My specific situation also speaks to the importance of being contactable by people. Do not make it hard for your recipients to contact a person inside your organization. These are your customers there is no reason to avoid them. The dodging and weaving looks suspiciously like you are a spammer.
Yes, I’ve received a number of win4now.co.uk mails in recent days. Having checked more closely I see that I also have mail from emailinform.com as well now.
Might be interesting to try and trace back /this/ signup too…
Amen! When I used jay@aol.com as my daily e-mail address (this was cool once; trust me), about 2/3 of my inbox was “misguided” e-mail. It was very helpful in making decisions about which web sites had good e-mail hygiene. If nothing else, you could expect a form letter from me pointing that out. It led to some very productive discussions (and taught me a lot about UI design).
My favorite misguided e-mail was the reservation confirmation for the fly-in hooker… sadly, several thousand miles away, or I might have met the “other Jay” at the airport to have a little chat.
I tend to use the “joe@aol.com” example to clients of reasons that you need to verify addresses. I think I’m going to have to use jay and the hooker from now on.
I have this feeling we crossed path years ago (back when I was abuse@) but I can’t pinpoint where.
Laura,how does one get a hold of you? do you have an email address? Thks.
Hi, Jennifer, wordtothewise
I emailed you directly, but I can be reached at laura-blog
Hi Laura,
I’ve stumpled accross this site and read your concerns about win4now.
I’m sorry this is a long time after the problem but i’d like to help solve your problem if i can?
Our privacy email address gets forwarded onto our customer services department. Please email me at adele @ win4now co uk and i’ll ensure someone helps you.
Adele at Win4now
Having personally received spam this morning from netflip.co.uk AKA smartspend.co.uk AKA submissiontechnology.co.uk, who after being SBL’d for sending it tell me they acquired my email address from win4now.co.uk, I see that win4now.co.uk is still running an open list.

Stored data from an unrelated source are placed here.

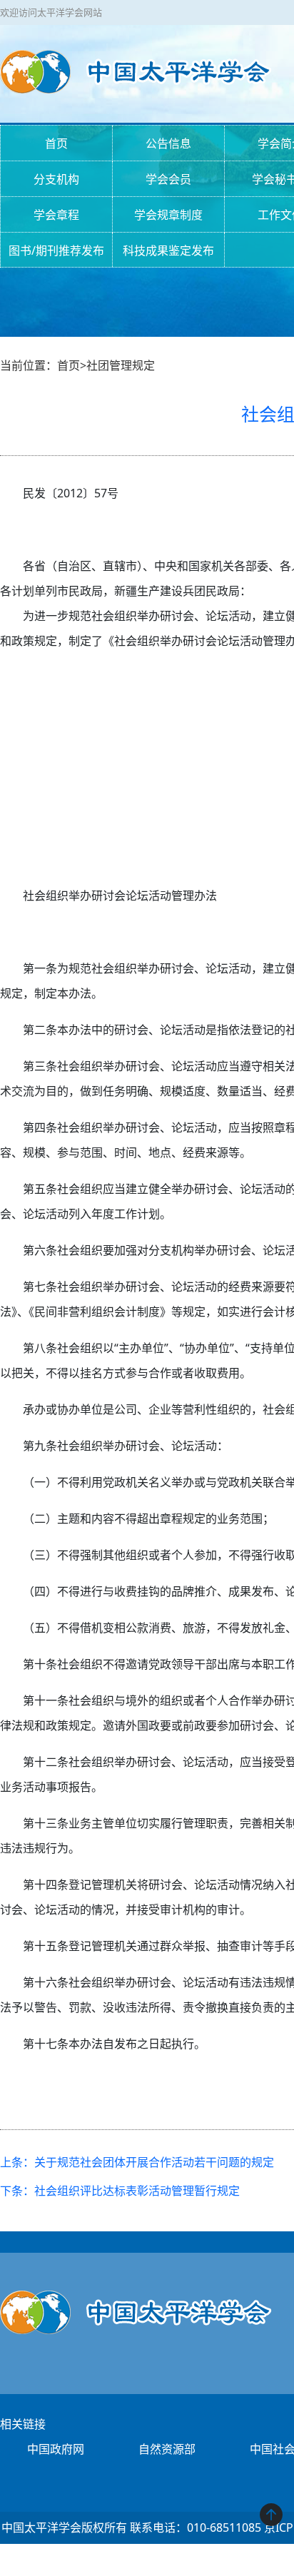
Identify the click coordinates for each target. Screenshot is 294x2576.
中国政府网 (55, 2449)
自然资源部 (167, 2449)
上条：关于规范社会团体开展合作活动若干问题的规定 (137, 2162)
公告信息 (168, 143)
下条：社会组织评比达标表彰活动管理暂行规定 (120, 2191)
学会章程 (56, 215)
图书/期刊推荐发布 (56, 250)
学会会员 (168, 179)
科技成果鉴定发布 (168, 250)
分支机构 (56, 179)
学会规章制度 (168, 215)
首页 (56, 143)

Checking our database I find that win4now.co.uk’s 213.86.174.170 is currently still on the SBL for spamming from Colt.net, win4now.co.uk appears in an SBL listing of customermails.com SBL’d for spamming from Clara.net, and was involved in spam sent by emailinform.ccemails.com spamming from Cogento.com.
I think carrots may have failed and its probably time for a rather large stick…
Steve Linford
Chief Stick Wielder
The Spamhaus Project
Thankfully BT diverts the vast majority of the spam I receive to a separate folder which I check occasionally in case of the odd genuine post.
They also facilitate the use of temporary/disposable email address which I’ve now realised are a real boon.
BT is oft maligned but I for one reckon you only get what you pay for and have never had a problem.